-- What you have to do --
Where an entry contains an image, skip the image and print the rest exactly.

Stored data
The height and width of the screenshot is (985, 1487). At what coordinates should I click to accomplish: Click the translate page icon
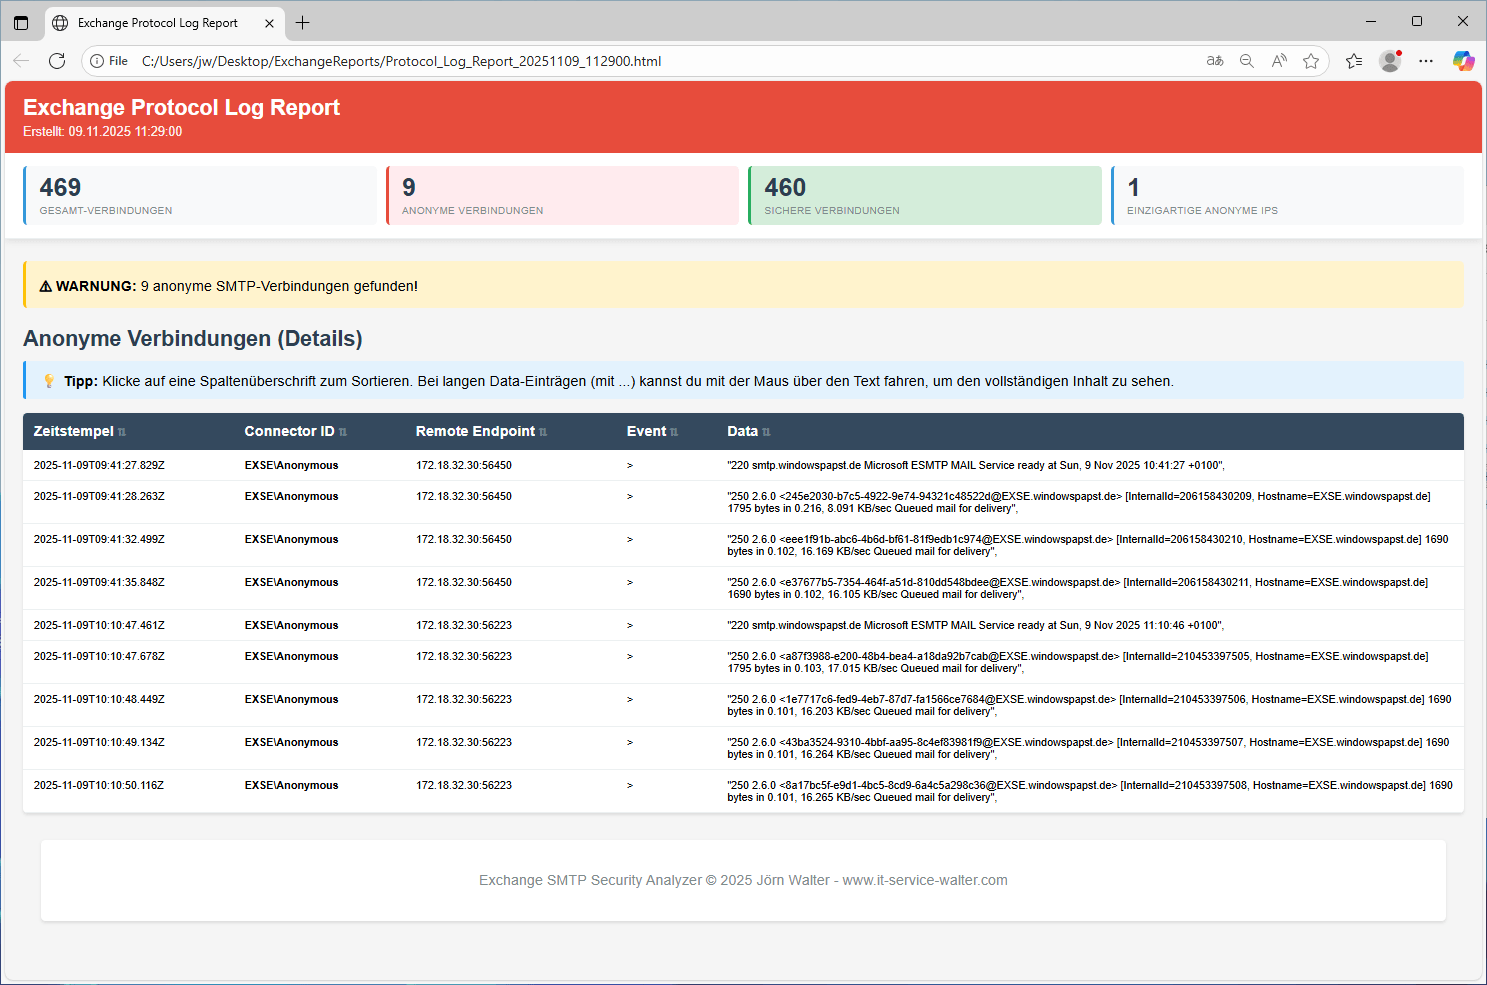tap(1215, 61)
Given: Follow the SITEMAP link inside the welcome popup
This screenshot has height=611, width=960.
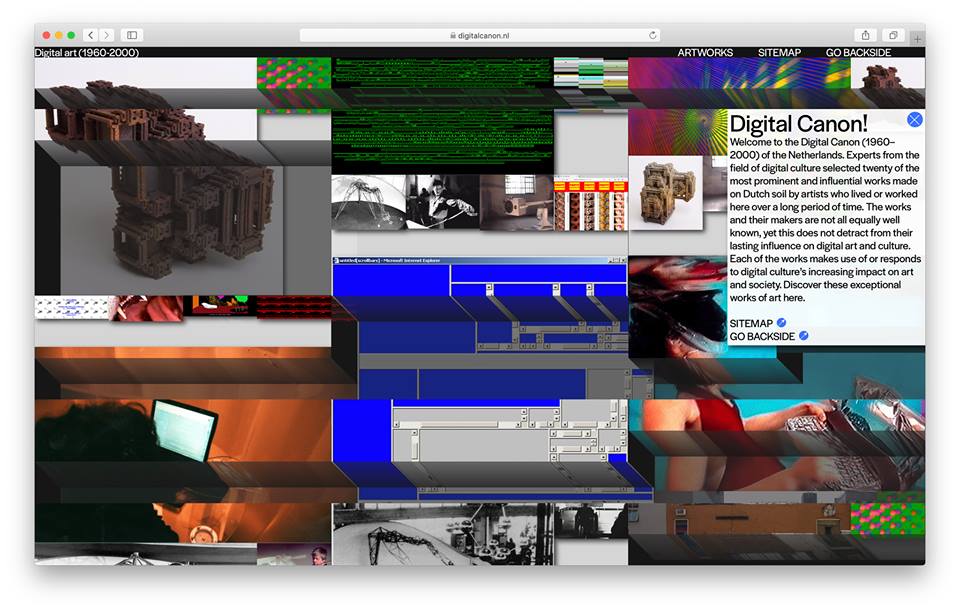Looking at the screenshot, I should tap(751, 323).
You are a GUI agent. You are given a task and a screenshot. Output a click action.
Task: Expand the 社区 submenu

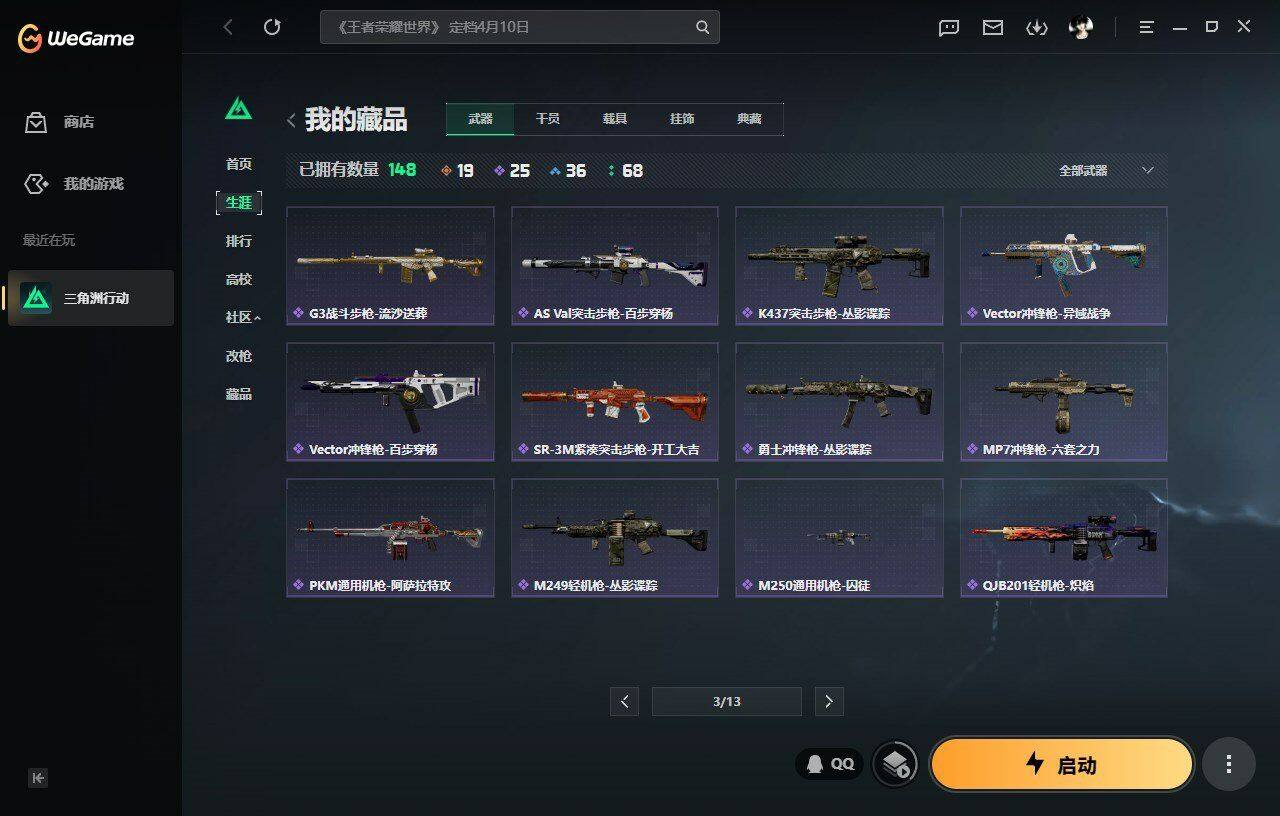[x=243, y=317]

-- Task solution --
The height and width of the screenshot is (985, 1487). At what coordinates should I click to accomplish: Click the translate page icon
tap(1215, 61)
Given: Follow the SITEMAP link inside the welcome popup
This screenshot has height=611, width=960.
Looking at the screenshot, I should tap(751, 323).
You are a GUI agent. You are given a task and a screenshot. Output a click action.
Task: Expand the 社区 submenu

[x=243, y=317]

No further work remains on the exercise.